(Recorded data)
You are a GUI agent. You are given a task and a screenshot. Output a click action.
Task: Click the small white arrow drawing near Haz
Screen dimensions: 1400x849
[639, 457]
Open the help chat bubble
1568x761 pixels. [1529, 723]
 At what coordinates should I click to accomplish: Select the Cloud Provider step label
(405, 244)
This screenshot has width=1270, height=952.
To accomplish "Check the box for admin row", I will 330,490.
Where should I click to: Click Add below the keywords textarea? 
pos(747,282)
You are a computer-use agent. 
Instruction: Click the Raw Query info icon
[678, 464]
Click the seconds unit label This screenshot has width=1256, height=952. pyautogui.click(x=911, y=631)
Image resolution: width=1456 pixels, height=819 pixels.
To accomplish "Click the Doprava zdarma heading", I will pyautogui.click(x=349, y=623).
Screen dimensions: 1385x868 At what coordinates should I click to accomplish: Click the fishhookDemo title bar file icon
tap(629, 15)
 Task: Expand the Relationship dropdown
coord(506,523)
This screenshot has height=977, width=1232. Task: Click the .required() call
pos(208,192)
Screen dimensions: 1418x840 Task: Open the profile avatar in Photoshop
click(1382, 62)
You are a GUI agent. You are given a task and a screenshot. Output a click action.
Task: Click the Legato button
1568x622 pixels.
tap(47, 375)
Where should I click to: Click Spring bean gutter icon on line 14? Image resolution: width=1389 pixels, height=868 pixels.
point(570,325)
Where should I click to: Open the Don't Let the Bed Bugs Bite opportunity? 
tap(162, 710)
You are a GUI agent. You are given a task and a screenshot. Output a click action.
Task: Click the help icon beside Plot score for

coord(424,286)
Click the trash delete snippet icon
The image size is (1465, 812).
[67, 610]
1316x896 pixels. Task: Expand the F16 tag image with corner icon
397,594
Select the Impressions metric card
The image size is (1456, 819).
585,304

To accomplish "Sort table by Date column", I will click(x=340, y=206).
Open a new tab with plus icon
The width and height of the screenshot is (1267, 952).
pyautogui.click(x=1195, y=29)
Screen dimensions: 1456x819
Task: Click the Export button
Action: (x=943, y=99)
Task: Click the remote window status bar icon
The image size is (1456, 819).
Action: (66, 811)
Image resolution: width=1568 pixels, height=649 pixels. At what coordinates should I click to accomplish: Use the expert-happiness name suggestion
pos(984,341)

Task statement:
In the entries, the line containing "Where should I click to: Open" and every line after it through the last are to be duplicated exactly, and no other line is to be included.

Output of the exercise:
Where should I click to: Open the Don't Let the Bed Bugs Bite opportunity? 
tap(162, 710)
You are a GUI agent. You are given a task and a screenshot. Output a click action.
Task: Click the help icon beside Plot score for

coord(424,286)
Click the trash delete snippet icon
The image size is (1465, 812).
[67, 610]
1316x896 pixels. Task: Expand the F16 tag image with corner icon
397,594
Select the Impressions metric card
The image size is (1456, 819).
585,304

To accomplish "Sort table by Date column", I will click(x=340, y=206).
Open a new tab with plus icon
The width and height of the screenshot is (1267, 952).
pyautogui.click(x=1195, y=29)
Screen dimensions: 1456x819
Task: Click the Export button
Action: (x=943, y=99)
Task: Click the remote window status bar icon
The image size is (1456, 819).
Action: (66, 811)
Image resolution: width=1568 pixels, height=649 pixels. At what coordinates should I click to accomplish: Use the expert-happiness name suggestion
pos(984,341)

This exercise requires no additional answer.